Results: The murine hyperoxia model of BPD demonstrated distal alveolar dysplasia in neonatal pups exposed to hyperoxia for 12 days (MLI p<0.001, ANOVA) as compared to normoxia control. EMAP II Ab in normoxia animals had no impact on MLI compared to normoxic control pups. In contrast, hyperoxic neonatal pups treated with EMAP II Ab had a marked reduction in MLI (p<0.01) as compared to hyperoxic controls. Under normoxia, EMAP II Ab treated animals or controls had equivalent distal alveolar cell proliferation. In contrast, under hyperoxic conditions, animals treated with NsIgG had a marked increase in alveolar cellular proliferation (Ki67) (p<0.001) that was significantly suppressed in hyperoxic animals treated with EMAP II Ab (p<0.001). Lastly, an increase in distal alveolar apoptosis was noted in the hyperoxic NsIgG treated animals as compared to normoxia control (p<0.01). However, despite normoxic EMAP II Ab treated animals having an increase in distal alveolar apoptosis, EMAP II Ab in hyperoxic mice reduced distal alveolar apoptosis by 15% compared to hyperoxic NsIgG.
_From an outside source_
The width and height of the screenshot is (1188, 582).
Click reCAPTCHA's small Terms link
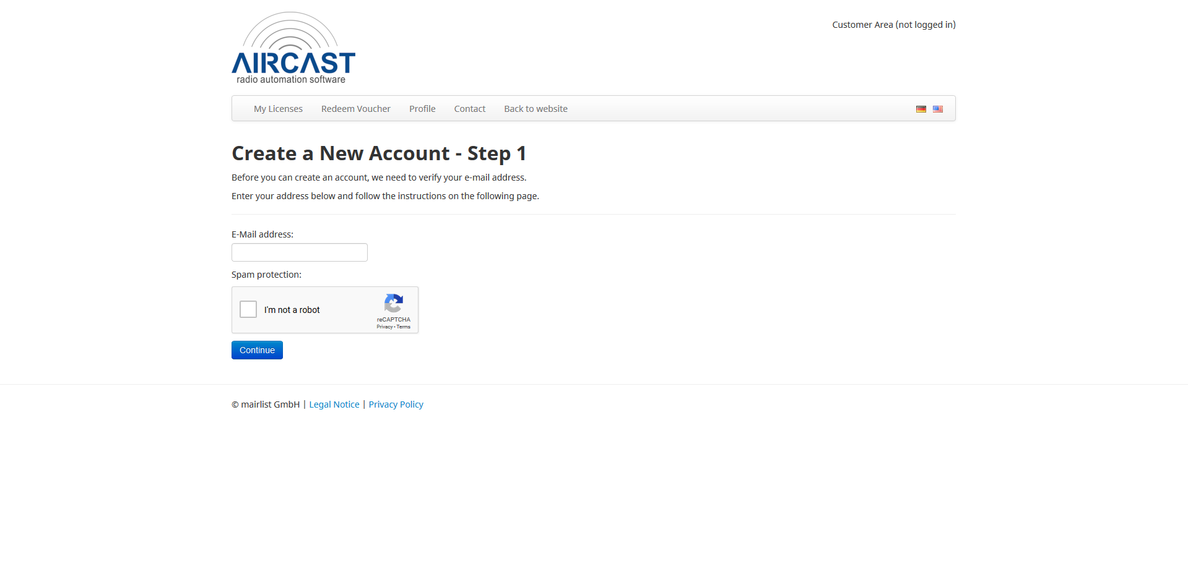click(x=404, y=327)
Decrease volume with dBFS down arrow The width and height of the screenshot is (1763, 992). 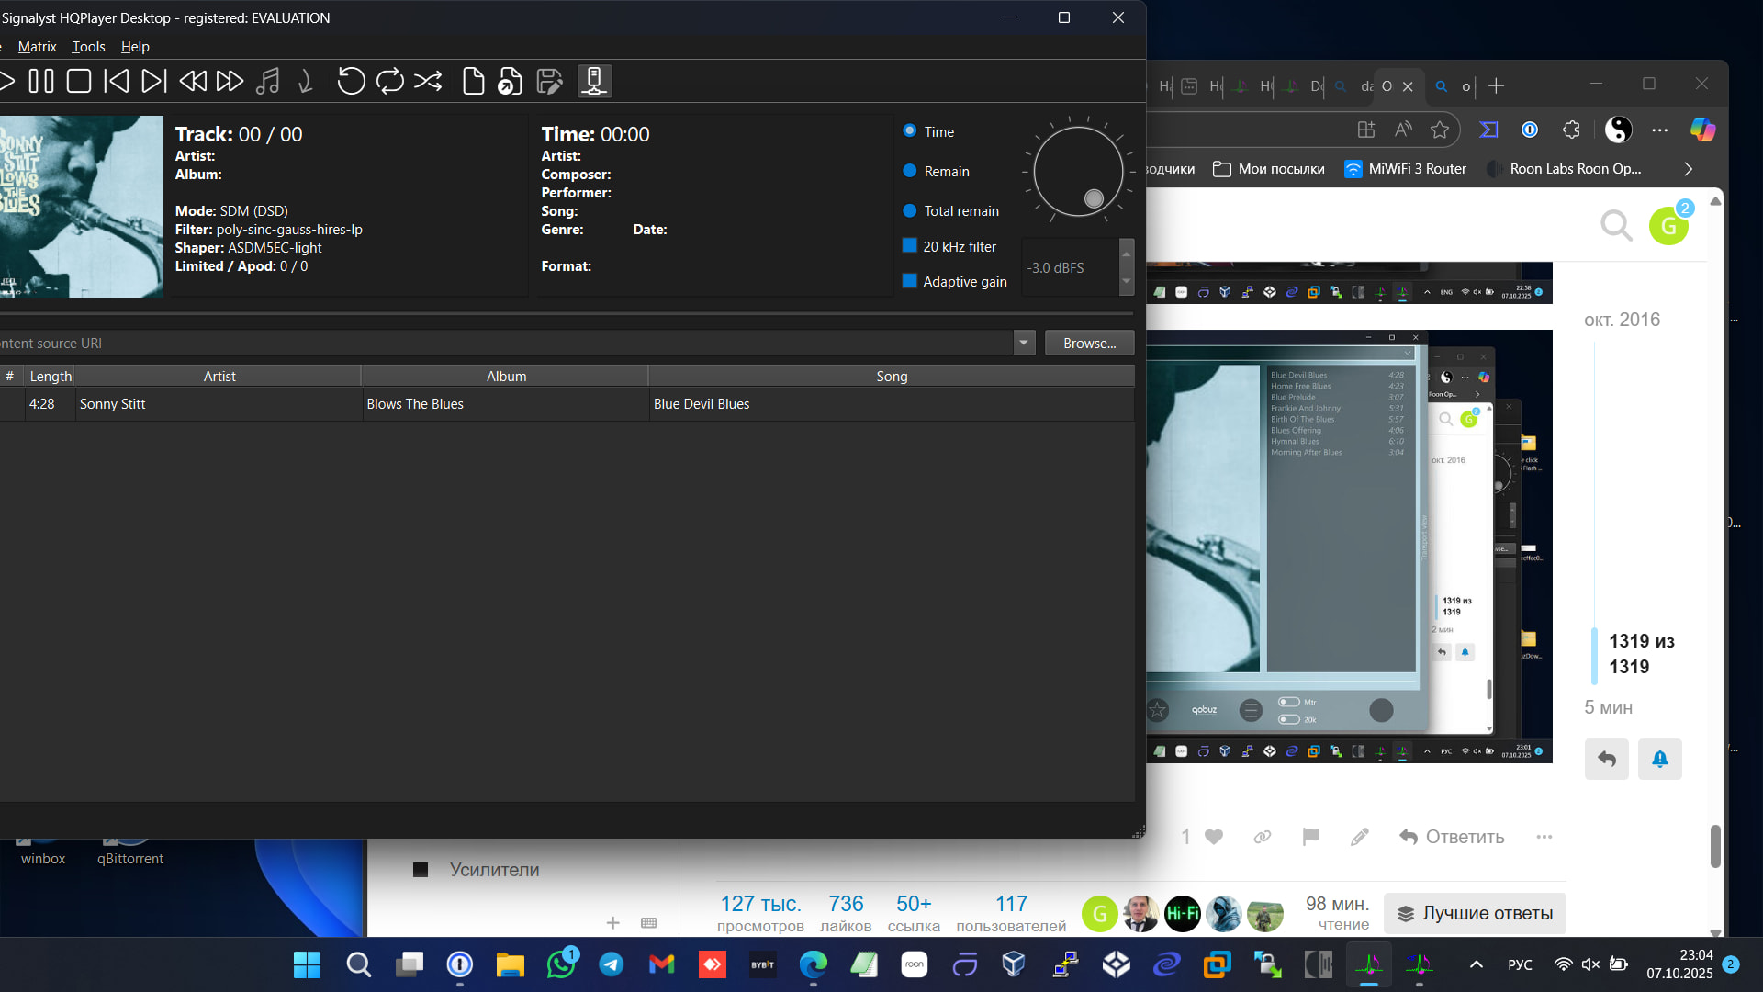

Conclusions: Neonatal murine hyperoxia model of BPD demonstrates a marked increase in distal alveolar dysplasia, proliferation, and apoptosis. Delivery of an EMAP II function-blocking antibody rescues alveolar dysplasia, and reduces cellular hyperproliferation and apoptosis suggesting that EMAP II blockade may be a promising target for therapeutic intervention in BPD.